Neste número da Revista (pp. 727-735), Vaz Fragoso e colegas (11) dão um passo adiante ao validar a classificação da gravidade da DPOC com base nas notas z de GLI com as mesmas medidas que no estudo anterior (8). Os resultados são simples, pois as categorias de gravidade definidas pela GLI foram significativamente associadas a “fenótipos relacionados à respiração”, com base em variáveis contínuas ou categóricas. Em outras palavras, sujeitos com obstrução severa definida por LIG estavam em desacordo por apresentarem dispnéia mais severa, pior qualidade de vida e desempenho físico, maior resposta broncodilatadora e maior grau de enfisema e aprisionamento de gases. Este e o estudo anterior do mesmo grupo têm o grande mérito de pavimentar o caminho para uma abordagem cientificamente sólida para o diagnóstico e avaliação da gravidade da DPOC, utilizando a espirometria simples. Na prática clínica, uma definição mais apropriada de obstrução do fluxo aéreo e sua gravidade ajudará a prevenir o tratamento indevido de sujeitos idosos sem DPOC (12), evitando assim eventos adversos relacionados a drogas e economizando dinheiro. Além disso, uma classificação espirométrica que reflita os fenótipos relacionados à respiração pode permitir uma seleção adequada de pacientes para ensaios clínicos.

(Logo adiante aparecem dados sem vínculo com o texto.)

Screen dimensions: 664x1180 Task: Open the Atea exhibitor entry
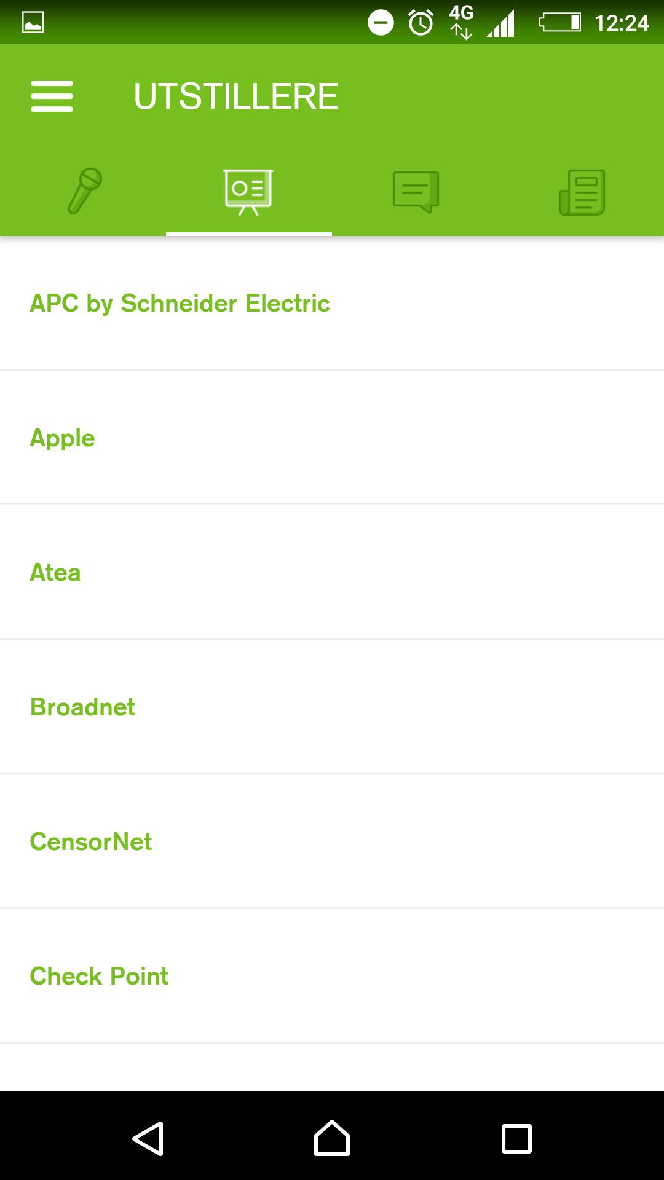pyautogui.click(x=55, y=572)
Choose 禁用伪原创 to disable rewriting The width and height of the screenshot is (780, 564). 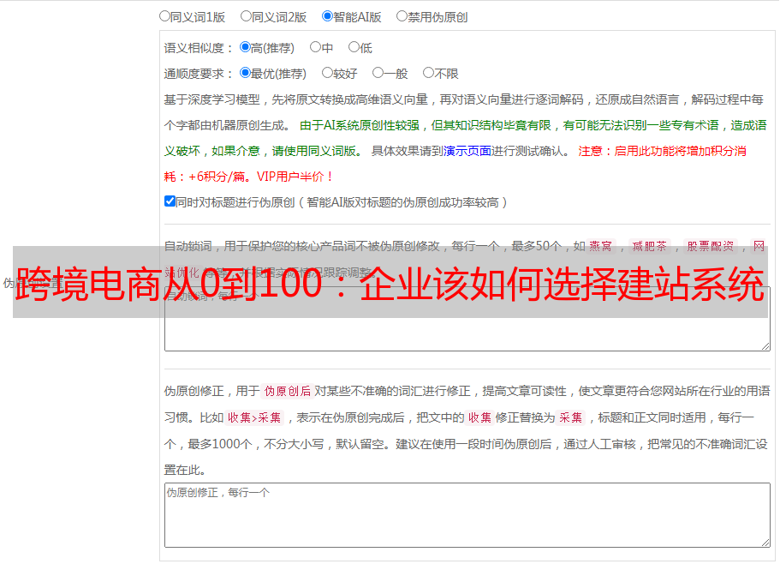[x=402, y=15]
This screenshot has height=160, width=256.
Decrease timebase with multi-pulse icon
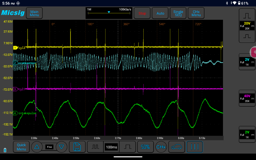point(95,147)
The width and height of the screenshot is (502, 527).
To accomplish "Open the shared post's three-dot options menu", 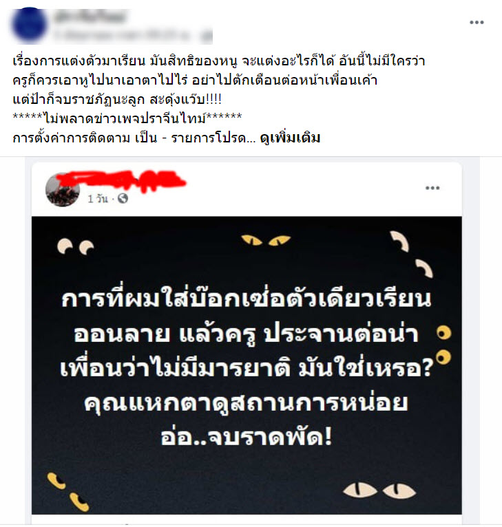I will point(432,188).
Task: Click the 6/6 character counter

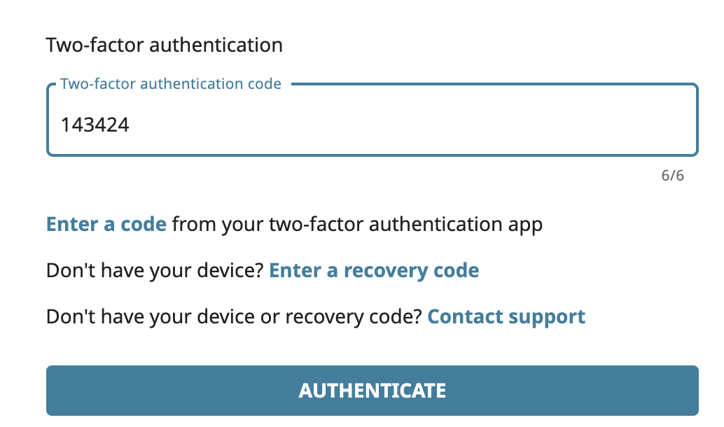Action: pos(672,175)
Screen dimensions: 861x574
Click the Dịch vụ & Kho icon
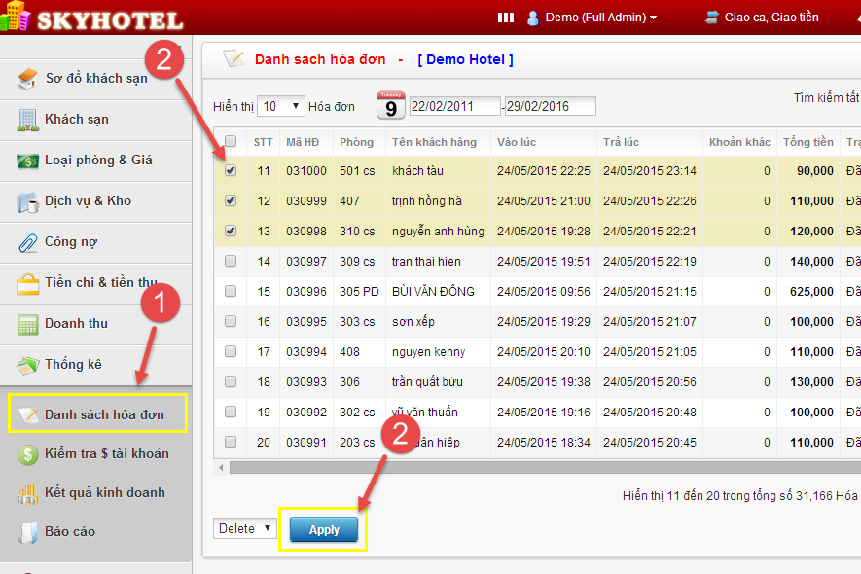pos(28,201)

Embora os estudos de Vaz Fragoso e colegas de trabalho (8, 11) contribuam para um melhor uso da espirometria, eles deixam algumas questões em aberto. Os autores observam que em cerca de 10% dos sujeitos, a diminuição do VEF1 foi associada a um VEF1/CVF normal, que eles chamam de “padrão espirométrico restritivo”. Dado o aumento das chances de dispnéia, má qualidade de vida, desempenho físico e resposta broncodilatadora, sugerem que condições comorbidas, como doença cardiovascular, fraqueza muscular, obesidade e anormalidades torácicas relacionadas à idade, podem contribuir para mascarar o padrão obstrutivo. Seja como for, os autores confirmam a recomendação de ter, nesses pacientes, os volumes pulmonares e a capacidade de difusão medidos para distinguir esse padrão espirométrico de DPOC de um distúrbio restritivo (6). Além disso, observamos que o fenótipo do enfisema foi o mais fortemente associado ao comprometimento espirométrico grave. Em um estudo recente (13), o grau de gravidade inferido do VEF1 foi maior em pacientes com enfisema prevalente do que naqueles com bronquite crônica prevalente, apesar de impedância respiratória, dispnéia, qualidade de vida, desempenho no exercício e dados de troca gasosa semelhantes. A diferença no VEF1 desapareceu quando este foi medido em uma caixa corporal, sugerindo uma superestimação da gravidade da doença devido à compressão dos gases torácicos durante a expiração forçada. Um outro passo poderia ser a validação de z-scores para outros parâmetros da função pulmonar antigos e novos em relação aos fenótipos prevalentes e à presença de comorbidades.

Colectivamente, os dois estudos recentes de Vaz Fragoso e colegas de trabalho (8, 11) representam um importante progresso no diagnóstico e classificação da gravidade da DPOC que deve ser levado em conta pelos comitês encarregados de desenvolver diretrizes para o manejo desta doença.